Esensi

‘ACADEMESE’: SAAT AKADEMISI LEBIH INGIN TERLIHAT PINTAR KETIMBANG ‘MEMBUMIKAN’ ILMU

Alih-alih menuangkan ilmu yang membumi; yang mudah dimengerti kaum awam, budaya academese justru fokus flexing reputasi diri dengan puluhan karya yang susah dipahami. Mereka malah tidak menawarkan hal yang baru.

title

FROYONION.COM - Seperti yang diketahui selama ini, Civs, komunitas akademik di universitas lebih dituntut untuk mencurahkan keilmuannya pada tulisan jurnal yang menggunakan format, gaya, dan kosakata akademik sehingga susah untuk dikonsumsi masyarakat.

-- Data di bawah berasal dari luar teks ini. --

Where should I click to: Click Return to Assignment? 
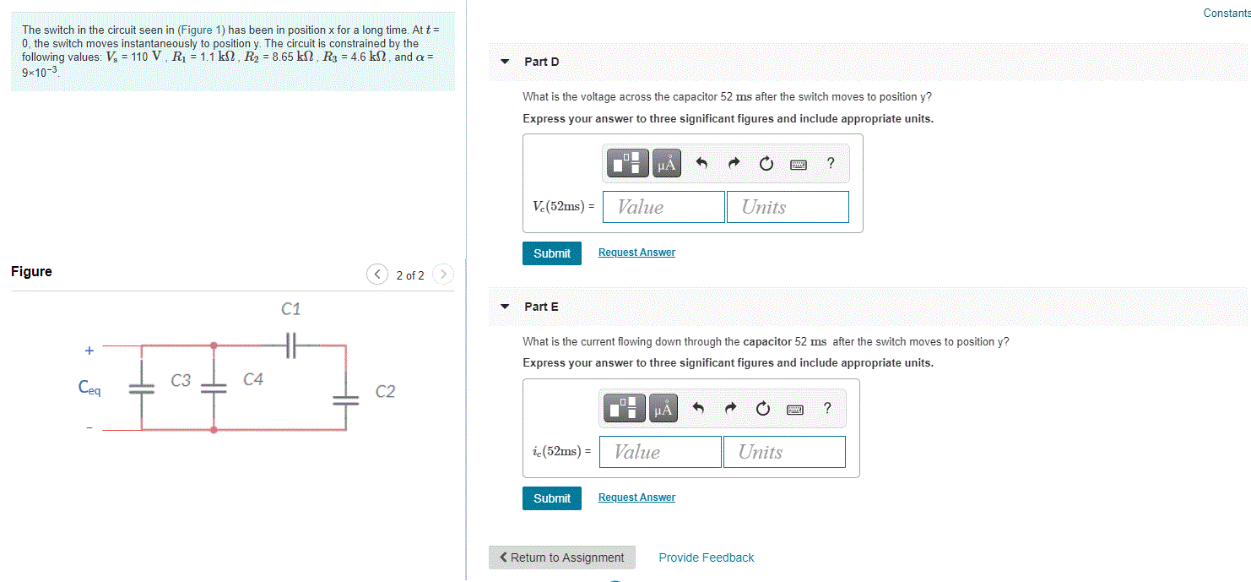561,557
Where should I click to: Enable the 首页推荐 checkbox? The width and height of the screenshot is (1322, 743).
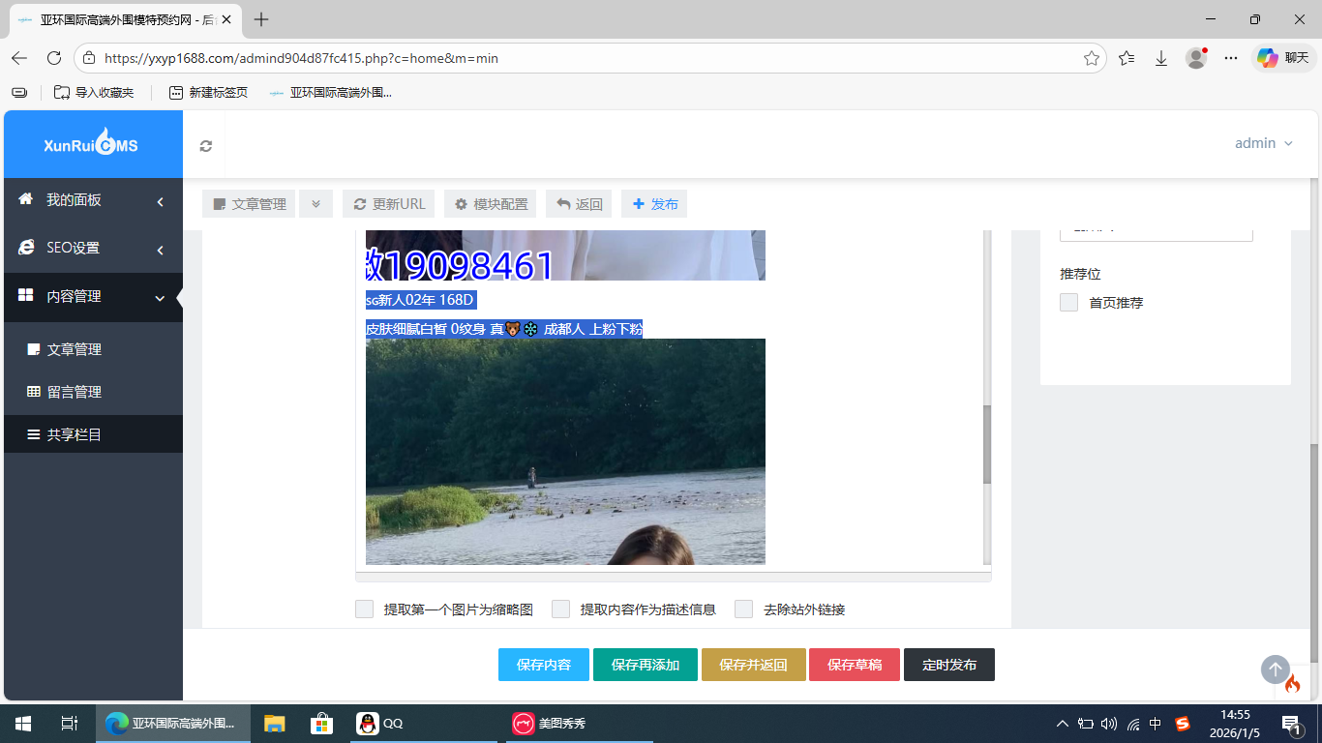(x=1068, y=303)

Padahal jika diperhatikan secara seksama, Indonesia berada di peringkat tertinggi untuk jumlah penerbitan karya ilmiah di Asia Tenggara. Dilansir dari sistem pemeringkatan jurnal ilmiah Scimago, menunjukkan bahwa pada tahun 2022 jumlah riset di Indonesia berada di posisi ke-40 dari 242 negara.

Namun sayangnya, meskipun Indonesia memiliki jumlah produksi riset yang banyak. Kumpulan ilmu yang dituangkan dalam karya tersebut tidak diikuti dengan penyebarluasan ilmu pengetahuan yang baik kepada masyarakat awam yang menjadi salah satu pihak yang paling membutuhkannya.

Bahkan seorang profesor dan mantan rektor Universitas Islam Indonesia di Yogyakarta, Edy Suandi Hamid mengatakan bahwa penyebarluasan ilmu pengetahuan yang lemah ini merupakan 'pemborosan besar hasil riset' di Indonesia.

Dan gue sebagai mahasiswa yang juga acap kali membutuhkan sumber ilmu pengetahuan untuk keperluan tugas, gue cukup kesulitan untuk bisa mengakses penelitian yang gue perlukan dan disaat yang bersamaan ketika ada sumber penelitian yang didapatkan, malah ngebikin gue kesulitan dalam memahami inti dari jurnal tersebut.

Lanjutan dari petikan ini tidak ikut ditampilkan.